India’s Afghan moment

India’s Afghan moment. Source: RIA Novosti / Alexey Kudenko

India’s worst fears with regard to the situation in Afghanistan are probably coming true. The United States was India’s closest partner on Afghanistan up until very recently, but Washington lately began making overtures to Pakistan to putting together a new regional condominium. This is happening just as India’s ties with Pakistan have also run into difficulty. And, historically speaking, the two tracks have always had a co-relation.

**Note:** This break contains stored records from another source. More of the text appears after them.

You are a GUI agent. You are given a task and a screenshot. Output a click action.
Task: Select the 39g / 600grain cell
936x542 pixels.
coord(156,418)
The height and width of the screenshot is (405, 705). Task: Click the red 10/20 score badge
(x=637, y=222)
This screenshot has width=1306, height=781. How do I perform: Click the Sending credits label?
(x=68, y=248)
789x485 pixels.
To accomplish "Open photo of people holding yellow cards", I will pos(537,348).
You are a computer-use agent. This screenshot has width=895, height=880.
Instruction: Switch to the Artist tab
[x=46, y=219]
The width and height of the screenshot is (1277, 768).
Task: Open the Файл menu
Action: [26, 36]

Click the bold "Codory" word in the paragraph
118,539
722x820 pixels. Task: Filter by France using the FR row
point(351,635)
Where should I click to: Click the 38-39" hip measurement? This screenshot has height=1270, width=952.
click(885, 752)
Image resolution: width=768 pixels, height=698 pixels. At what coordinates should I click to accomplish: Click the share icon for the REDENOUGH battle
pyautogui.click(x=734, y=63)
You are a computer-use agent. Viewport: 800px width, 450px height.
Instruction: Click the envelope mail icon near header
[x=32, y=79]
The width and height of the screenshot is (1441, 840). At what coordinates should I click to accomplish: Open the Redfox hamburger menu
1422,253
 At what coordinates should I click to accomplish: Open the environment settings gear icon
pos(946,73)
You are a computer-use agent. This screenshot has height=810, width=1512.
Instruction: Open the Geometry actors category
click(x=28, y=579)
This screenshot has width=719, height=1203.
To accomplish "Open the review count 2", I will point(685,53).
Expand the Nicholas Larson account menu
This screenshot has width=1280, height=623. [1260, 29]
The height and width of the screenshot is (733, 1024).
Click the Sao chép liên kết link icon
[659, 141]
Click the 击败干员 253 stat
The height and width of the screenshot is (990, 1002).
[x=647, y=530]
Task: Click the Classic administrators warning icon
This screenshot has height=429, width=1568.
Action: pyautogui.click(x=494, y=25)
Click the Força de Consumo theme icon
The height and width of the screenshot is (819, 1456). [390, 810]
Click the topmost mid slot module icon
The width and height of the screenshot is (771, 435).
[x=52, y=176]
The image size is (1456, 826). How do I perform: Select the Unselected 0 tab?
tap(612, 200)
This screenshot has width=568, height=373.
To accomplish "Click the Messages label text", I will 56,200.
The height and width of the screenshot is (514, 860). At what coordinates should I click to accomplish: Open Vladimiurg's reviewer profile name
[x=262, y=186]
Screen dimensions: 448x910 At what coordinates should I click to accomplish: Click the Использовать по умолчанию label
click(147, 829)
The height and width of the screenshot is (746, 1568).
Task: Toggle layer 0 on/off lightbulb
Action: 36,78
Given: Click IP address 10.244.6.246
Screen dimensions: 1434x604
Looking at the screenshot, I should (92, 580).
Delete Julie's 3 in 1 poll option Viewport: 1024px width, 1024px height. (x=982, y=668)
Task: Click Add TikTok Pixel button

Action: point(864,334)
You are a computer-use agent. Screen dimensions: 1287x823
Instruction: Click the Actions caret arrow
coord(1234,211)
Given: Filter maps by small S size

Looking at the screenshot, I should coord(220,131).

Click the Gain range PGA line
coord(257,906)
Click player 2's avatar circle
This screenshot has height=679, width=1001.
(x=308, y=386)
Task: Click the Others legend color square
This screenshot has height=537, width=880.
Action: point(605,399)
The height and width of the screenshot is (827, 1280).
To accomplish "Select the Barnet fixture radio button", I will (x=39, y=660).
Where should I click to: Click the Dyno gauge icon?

The intense period of US-Indian dalliance on Afghanistan last year culminated in the “trilateral” that the two countries held with Afghanistan, in New York in September. Unsurprisingly, the US-Indian dalliance coincided with a low point in the US-Pakistan and Afghan-Pakistan relationship.

Whether the US’s “psywar” on Pakistan worked or not is uncertain – it is unlikely to have worked since Pakistan is au fait with American traits of behavior – but anyhow, Washington and Islamabad have had a remarkable reconciliation lately and the old allies are back together again in a renewed enterprise to fix the Afghan problem.

There has been a big shift in the US approach towards Afghanistan. The US is showing willingness to outsource to Pakistan the reconciliation process with the Taliban. This shift in US policy has created a new dynamic in the Afghan endgame. Pakistan responded with alacrity by releasing 18 Taliban prisoners.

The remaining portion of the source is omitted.